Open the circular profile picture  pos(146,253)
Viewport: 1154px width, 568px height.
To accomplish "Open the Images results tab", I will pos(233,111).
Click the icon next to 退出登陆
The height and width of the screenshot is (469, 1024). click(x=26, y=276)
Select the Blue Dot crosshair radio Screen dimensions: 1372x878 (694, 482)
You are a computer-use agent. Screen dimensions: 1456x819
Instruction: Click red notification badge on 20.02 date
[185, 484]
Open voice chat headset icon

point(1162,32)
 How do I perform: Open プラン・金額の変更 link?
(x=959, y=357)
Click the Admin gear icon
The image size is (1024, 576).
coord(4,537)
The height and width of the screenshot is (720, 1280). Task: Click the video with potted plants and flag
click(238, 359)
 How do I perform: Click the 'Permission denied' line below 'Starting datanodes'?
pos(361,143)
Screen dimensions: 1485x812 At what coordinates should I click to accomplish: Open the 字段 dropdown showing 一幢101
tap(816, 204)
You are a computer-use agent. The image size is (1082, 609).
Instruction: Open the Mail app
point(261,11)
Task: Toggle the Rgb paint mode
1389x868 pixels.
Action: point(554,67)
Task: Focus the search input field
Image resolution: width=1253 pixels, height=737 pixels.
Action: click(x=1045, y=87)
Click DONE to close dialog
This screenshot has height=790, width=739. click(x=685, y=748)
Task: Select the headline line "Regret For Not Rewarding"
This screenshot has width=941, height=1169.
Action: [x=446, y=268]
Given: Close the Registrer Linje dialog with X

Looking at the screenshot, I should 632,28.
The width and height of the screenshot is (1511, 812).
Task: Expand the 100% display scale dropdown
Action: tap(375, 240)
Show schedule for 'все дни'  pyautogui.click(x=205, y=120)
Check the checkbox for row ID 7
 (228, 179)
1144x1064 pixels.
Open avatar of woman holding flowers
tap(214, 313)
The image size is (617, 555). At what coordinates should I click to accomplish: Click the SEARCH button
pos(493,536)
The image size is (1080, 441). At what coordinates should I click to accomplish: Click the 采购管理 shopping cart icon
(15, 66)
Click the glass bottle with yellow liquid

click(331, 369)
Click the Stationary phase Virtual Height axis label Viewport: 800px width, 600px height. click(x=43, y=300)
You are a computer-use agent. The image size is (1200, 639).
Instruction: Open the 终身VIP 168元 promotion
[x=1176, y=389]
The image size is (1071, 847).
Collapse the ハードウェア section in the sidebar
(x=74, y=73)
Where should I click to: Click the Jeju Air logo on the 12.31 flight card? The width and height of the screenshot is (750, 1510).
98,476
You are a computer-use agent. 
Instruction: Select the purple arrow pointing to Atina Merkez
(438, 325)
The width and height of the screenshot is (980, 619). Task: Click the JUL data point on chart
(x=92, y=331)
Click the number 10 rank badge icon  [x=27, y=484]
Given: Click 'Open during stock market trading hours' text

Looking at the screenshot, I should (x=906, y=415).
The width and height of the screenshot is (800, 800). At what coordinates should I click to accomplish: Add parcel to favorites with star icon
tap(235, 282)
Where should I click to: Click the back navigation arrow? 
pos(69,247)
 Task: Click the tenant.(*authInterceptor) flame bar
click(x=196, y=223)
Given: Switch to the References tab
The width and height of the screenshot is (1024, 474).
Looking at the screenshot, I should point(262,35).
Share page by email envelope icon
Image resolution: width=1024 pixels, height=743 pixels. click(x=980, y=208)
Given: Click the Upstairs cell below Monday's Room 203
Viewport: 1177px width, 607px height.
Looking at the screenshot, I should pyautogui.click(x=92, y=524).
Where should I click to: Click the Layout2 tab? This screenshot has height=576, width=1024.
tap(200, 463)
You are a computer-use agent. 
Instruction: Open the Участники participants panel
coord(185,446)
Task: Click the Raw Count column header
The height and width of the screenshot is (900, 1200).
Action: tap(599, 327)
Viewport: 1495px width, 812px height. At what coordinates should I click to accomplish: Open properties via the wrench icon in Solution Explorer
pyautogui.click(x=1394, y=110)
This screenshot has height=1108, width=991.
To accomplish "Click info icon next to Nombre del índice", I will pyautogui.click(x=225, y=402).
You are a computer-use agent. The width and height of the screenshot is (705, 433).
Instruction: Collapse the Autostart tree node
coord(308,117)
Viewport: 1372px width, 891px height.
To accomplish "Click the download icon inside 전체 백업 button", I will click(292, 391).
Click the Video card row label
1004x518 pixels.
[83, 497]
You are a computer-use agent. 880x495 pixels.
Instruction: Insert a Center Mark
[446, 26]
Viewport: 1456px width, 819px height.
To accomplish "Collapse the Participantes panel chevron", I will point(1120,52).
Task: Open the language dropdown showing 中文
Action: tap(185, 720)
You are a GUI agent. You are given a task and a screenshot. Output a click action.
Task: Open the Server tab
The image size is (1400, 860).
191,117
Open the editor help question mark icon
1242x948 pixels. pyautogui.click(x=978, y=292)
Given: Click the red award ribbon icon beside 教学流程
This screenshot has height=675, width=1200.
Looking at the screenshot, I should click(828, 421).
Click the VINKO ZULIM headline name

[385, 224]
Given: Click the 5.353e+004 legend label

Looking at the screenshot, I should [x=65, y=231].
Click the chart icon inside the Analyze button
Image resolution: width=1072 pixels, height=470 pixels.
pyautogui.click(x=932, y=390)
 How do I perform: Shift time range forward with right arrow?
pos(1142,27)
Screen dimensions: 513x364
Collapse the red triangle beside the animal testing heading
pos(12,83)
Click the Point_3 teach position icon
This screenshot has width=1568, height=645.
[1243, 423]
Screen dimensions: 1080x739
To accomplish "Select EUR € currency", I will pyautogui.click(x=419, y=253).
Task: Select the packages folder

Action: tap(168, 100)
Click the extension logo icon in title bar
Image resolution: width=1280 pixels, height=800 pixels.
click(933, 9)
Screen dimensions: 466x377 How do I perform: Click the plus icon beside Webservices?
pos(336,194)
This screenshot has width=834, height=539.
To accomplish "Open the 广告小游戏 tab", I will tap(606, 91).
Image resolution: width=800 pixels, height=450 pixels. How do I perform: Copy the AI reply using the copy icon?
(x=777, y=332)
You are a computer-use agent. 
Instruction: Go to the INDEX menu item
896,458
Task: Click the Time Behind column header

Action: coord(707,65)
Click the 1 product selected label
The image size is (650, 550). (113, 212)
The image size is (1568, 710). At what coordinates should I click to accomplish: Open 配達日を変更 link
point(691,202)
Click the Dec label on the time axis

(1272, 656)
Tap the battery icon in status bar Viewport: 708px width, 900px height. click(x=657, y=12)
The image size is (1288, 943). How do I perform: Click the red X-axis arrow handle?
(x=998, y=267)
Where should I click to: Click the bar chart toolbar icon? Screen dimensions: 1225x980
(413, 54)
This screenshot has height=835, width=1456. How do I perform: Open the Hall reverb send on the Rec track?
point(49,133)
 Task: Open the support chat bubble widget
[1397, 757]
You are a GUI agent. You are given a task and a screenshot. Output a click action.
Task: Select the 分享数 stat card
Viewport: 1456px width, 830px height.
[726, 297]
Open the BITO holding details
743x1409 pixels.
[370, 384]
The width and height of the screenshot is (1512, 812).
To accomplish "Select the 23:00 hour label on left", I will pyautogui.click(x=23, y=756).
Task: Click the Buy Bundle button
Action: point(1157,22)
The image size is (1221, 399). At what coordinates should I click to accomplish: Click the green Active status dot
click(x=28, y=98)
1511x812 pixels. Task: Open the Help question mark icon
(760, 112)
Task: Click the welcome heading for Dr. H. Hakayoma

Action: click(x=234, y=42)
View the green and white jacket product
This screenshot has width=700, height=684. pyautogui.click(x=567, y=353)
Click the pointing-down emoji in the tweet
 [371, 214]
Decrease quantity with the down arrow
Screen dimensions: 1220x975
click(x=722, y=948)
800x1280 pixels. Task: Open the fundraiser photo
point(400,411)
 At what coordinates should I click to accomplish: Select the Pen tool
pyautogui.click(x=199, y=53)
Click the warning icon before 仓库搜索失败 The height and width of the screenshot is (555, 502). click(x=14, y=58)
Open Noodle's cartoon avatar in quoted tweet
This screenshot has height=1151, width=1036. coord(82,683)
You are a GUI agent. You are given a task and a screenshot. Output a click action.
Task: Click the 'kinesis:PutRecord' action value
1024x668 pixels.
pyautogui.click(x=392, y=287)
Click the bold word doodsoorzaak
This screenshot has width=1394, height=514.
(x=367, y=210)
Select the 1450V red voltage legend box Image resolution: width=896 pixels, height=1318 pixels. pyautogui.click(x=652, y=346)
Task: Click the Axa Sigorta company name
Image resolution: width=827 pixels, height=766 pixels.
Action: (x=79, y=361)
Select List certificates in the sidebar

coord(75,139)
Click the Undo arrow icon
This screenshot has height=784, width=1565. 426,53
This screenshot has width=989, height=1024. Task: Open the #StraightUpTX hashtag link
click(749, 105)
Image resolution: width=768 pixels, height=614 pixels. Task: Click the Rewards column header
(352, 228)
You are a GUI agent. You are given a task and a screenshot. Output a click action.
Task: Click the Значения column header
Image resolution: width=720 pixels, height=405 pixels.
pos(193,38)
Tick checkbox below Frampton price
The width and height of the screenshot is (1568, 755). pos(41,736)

## Task details
Retype the records from the line containing "Click the pointing-down emoji in the tweet" through the line containing "This screenshot has height=1151, width=1036.", inclusive.

## Full solution
Click the pointing-down emoji in the tweet
 [371, 214]
Decrease quantity with the down arrow
Screen dimensions: 1220x975
click(x=722, y=948)
800x1280 pixels. Task: Open the fundraiser photo
point(400,411)
 At what coordinates should I click to accomplish: Select the Pen tool
pyautogui.click(x=199, y=53)
Click the warning icon before 仓库搜索失败 The height and width of the screenshot is (555, 502). click(x=14, y=58)
Open Noodle's cartoon avatar in quoted tweet
This screenshot has height=1151, width=1036. coord(82,683)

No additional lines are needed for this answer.